E a escola? E os professores e educadores? Já o
afirmámos variadíssimas vezes: vivemos um tempo que pretende reconfigurar a
sociedade e a escola, atribuindo-lhe um novo formato, centrado em renovadas
formas de receber e transmitir a informação. Isto implica uma busca permanente
do conhecimento disponível e das suas fontes de informação.
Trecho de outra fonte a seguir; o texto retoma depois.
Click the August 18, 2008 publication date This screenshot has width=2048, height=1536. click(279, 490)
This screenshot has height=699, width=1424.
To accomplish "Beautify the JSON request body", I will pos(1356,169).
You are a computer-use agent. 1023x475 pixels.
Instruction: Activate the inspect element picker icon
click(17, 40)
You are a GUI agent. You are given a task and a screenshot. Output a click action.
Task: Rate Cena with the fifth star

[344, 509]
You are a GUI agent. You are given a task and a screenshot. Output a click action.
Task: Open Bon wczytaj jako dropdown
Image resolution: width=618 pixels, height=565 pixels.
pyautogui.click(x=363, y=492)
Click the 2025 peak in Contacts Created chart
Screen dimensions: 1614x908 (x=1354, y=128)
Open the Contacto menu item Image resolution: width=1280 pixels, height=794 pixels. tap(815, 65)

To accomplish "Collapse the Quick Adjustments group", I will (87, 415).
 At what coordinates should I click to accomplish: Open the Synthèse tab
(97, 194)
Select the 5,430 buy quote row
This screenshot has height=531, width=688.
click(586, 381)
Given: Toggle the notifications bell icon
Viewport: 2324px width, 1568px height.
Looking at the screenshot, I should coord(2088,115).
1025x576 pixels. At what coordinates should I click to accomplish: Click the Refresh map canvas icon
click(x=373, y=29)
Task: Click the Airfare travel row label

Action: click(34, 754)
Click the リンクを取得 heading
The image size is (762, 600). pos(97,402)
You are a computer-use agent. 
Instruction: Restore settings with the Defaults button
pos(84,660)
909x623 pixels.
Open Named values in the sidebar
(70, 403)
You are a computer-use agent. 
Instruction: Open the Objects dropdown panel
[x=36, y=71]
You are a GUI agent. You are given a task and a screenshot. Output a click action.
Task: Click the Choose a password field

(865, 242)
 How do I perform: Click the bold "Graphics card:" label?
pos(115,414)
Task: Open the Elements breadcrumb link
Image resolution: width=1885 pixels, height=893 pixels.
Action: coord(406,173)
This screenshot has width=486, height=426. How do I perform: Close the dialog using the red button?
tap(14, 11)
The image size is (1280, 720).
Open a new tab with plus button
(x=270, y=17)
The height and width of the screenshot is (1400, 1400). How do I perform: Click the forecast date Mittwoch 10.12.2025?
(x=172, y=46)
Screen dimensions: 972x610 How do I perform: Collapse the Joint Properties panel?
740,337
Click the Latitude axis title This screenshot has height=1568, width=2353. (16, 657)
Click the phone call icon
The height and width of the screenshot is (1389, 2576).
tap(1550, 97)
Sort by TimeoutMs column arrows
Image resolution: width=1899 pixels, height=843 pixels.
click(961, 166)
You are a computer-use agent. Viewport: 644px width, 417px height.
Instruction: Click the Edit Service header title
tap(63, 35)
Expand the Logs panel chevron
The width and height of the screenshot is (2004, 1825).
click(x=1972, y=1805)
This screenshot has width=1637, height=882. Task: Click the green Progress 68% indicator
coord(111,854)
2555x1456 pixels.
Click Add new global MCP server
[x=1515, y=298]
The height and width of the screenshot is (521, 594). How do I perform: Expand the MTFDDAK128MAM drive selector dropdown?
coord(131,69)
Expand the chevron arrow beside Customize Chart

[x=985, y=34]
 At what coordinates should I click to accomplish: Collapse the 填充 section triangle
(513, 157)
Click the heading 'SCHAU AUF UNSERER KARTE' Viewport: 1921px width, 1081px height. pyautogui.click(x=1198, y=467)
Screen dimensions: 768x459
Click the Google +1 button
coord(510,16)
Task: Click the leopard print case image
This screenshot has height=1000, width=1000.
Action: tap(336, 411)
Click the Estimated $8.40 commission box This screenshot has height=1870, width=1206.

Para alcançar tal
objectivo, imputa-se à escola mais uma responsabilidade: a de contribuir
significativamente para que se atinja o que se convencionou designar por
analfabetismo digital zero.
Para
tal, a educação para a utilização das novas tecnologias digitais precisa ser
planeada, com base no conhecimento pedagógico, desde o jardim-de-infância. Sem
preconceitos ou desnecessárias coacções, sem substituir atabalhoadamente o
analógico pelo digital, mas sim reforçando a capacidade cognitiva dos alunos e
guiando a descoberta de novos horizontes. Formando os professores e equipando
as escolas. Este movimento deve ser capaz de preparar os jovens para serem
leitores críticos e escritores aptos a desenvolver essas competências em
qualquer dos meios suportados pelas diferentes tecnologias.
Os
professores da designada geração digital também já estão a chegar às
escolas. E, com eles, as mudanças pedagógicas vão ser mais rápidas, porque
baseadas no domínio de novas competências, na experiência e na forte motivação
para o uso das novas tecnologias. A escola tradicional vai mudar. Desde logo
necessitará de menos espaços físicos. Através da comunicação on-line, o
contacto com o mundo exterior e com as outras escolas da aldeia global será
permanente. Desta “conexão” de escolas globais – as connecting classrooms - resultarão
aprendizagens, também elas globais, e em simultâneo, proporcionadas pelos
vários docentes globalizantes, porque globalizadores do conhecimento e da
tutoria dos aprendentes.
O que vamos
fazer do “pátio dos recreios” quando, nos intervalos, os jovens já só se
confinarem à manipulação dos smartphones ou das tablets? A
resposta depende de acreditarmos, ou não, de que a escola nunca deixará de ser
a Escola e de que nós nunca deixaremos de ser Professores.